I was teeing off the panoramic 18th hole at Muni when I heard the news. The bank in which I’d invested everything, Wachovia, had crashed! I might have to get another job immediately, and thus be totally at the mercy of a desperate free market. The last time that happened, it meant 40 to 60 hours a week on a brutal assembly line for me.

At least I didn’t need to berate myself for playing such an expensive sport. The owners of the course were the citizens of Buncombe County, which had ordered its employees to stay home due to the gas shortages—so everyone was playing for free.

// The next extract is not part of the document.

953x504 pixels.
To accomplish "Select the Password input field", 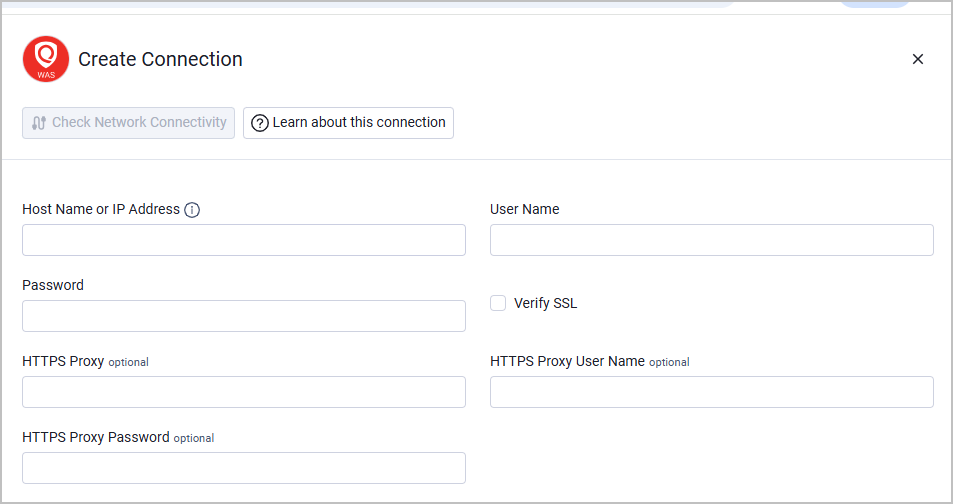I will coord(244,316).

Being community-owned, the course could afford to maximize the community’s interests rather than maximizing profits.

Walking down the long hill toward the green, I reflected, “Capitalism must be saved!” And then, “Capitalism must be stopped!” Or maybe both?

Organic megabytes

I drove to the French Broad Food Co-op, hoping their shared air would make me feel better. The financial markets couldn’t drag it down directly, but I wondered whether a general collapse might force its patrons to buy cheaper food filled with antibiotics, hormones and pesticides.

On the other hand, I’d been at Earth Fare the day before, a testimony to the efficiency, creativity and productivity of capitalism. Begun as a tiny private business, in just a few decades it has grown to include two megastores in Asheville and many others elsewhere. Almost every item on the shelves was entirely different from its counterpart in traditional stores. Amazing! And all those new products come from literally thousands of small organic businesses that have sprung up to meet the increasing demand for healthier food.

Maybe what we need is a mixed economy. We could nationalize the basics—decent housing, health care, heat and transportation—making them invulnerable to the financial markets’ periodic psychological panics. And then rein in capitalism with a foolproof environmental ceiling, while maintaining capitalism’s genius and private property wherever possible. Community-based capitalism!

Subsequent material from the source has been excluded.